JAREB KELTZ
Jareb Keltz was born and raised on Nantucket Island where he has been exploring the waters around his home since birth. He helped found CRG to bring a multifaceted approach to restoring wetland and marine ecosystems. He has been a lifelong surfer, sailor, and boater with a passion for navigation, weather, and the ecology of the world. He is most happy diving for bay scallops or digging quahogs in an eelgrass bed with a flock of Brant geese floating nearby, or watching a raft of eider ducks dive on a bed of mussels. It was an independent research project on Bay Scallop Telomeres and Senescence in high school that started his interest in marine ecology.
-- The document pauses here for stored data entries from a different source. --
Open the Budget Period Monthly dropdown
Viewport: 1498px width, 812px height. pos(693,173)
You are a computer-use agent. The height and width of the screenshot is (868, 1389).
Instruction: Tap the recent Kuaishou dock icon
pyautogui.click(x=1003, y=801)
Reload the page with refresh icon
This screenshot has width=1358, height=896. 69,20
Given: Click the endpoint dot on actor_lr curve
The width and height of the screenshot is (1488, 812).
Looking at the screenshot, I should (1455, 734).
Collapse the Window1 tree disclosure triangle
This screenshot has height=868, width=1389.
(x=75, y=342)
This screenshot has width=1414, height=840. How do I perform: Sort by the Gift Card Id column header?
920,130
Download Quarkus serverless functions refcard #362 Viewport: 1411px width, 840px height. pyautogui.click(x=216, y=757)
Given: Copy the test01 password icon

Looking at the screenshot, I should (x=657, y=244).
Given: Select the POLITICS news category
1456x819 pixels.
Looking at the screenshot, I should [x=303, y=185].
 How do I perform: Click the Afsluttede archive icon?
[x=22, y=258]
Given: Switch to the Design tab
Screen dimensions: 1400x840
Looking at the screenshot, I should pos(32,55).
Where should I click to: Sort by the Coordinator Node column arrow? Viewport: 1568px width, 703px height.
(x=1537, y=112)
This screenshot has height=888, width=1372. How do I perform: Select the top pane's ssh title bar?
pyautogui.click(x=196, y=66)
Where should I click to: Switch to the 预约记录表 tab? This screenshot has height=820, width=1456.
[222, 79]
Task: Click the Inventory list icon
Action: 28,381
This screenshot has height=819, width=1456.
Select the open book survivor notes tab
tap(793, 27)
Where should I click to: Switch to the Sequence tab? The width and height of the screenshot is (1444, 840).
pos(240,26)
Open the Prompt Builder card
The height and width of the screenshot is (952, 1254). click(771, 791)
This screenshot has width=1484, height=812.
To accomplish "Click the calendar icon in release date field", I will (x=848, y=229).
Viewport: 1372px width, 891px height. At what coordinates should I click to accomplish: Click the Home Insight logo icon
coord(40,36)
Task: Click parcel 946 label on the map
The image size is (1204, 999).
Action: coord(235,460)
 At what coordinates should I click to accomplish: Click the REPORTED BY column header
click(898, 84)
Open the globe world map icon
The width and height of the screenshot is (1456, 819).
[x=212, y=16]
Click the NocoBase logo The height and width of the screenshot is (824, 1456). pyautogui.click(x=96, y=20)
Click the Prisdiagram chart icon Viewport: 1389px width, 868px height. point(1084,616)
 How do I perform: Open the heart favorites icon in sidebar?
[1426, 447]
He is a 2001 graduate of Middlebury College where he earned a degree in Environmental Studies. While attending a Tropical Marine Ecology class in San Blas, Panama he had the opportunity to study coral reefs and mangrove swamps. Always looking for a way to interact with the ocean, his study abroad was with Sea Education Associations Sea Semester fall of junior year. There, he studied oceanography, navigation and weather while sailing a 125ft schooner from Woods Hole, MA to the Caribbean. After college, the sea called again. This time he sailed a 58ft wooden yawl from his home on Nantucket to Germany by way of Newfoundland, the Azores and British Isles. Jareb lives on Nantucket with his wife and two daughters where he applies his practical knowledge and appreciation of various stakeholder issues to restoring eelgrass beds and cranberry bogs.
ELIZABETH ROBINSON
Born and raised on Nantucket, with fond memories growing up near and exploring Madaket beach and Hither Creek on the West end of the island, Elizabeth now lives in Lexington, Kentucky with her husband Jesse and two children. She and Jesse own an environmental consulting and mitigation banking company, Waypoint, LLC, where they have developed a passion for stream, wetland, and ecological restoration. She brings over 15 years of experience in the environmental industry and a Masters in business to CRG, and is excited to see the potential benefits these types of restoration projects will bring to her hometown and the region. She still returns regularly for work and visiting her family that resides on the island.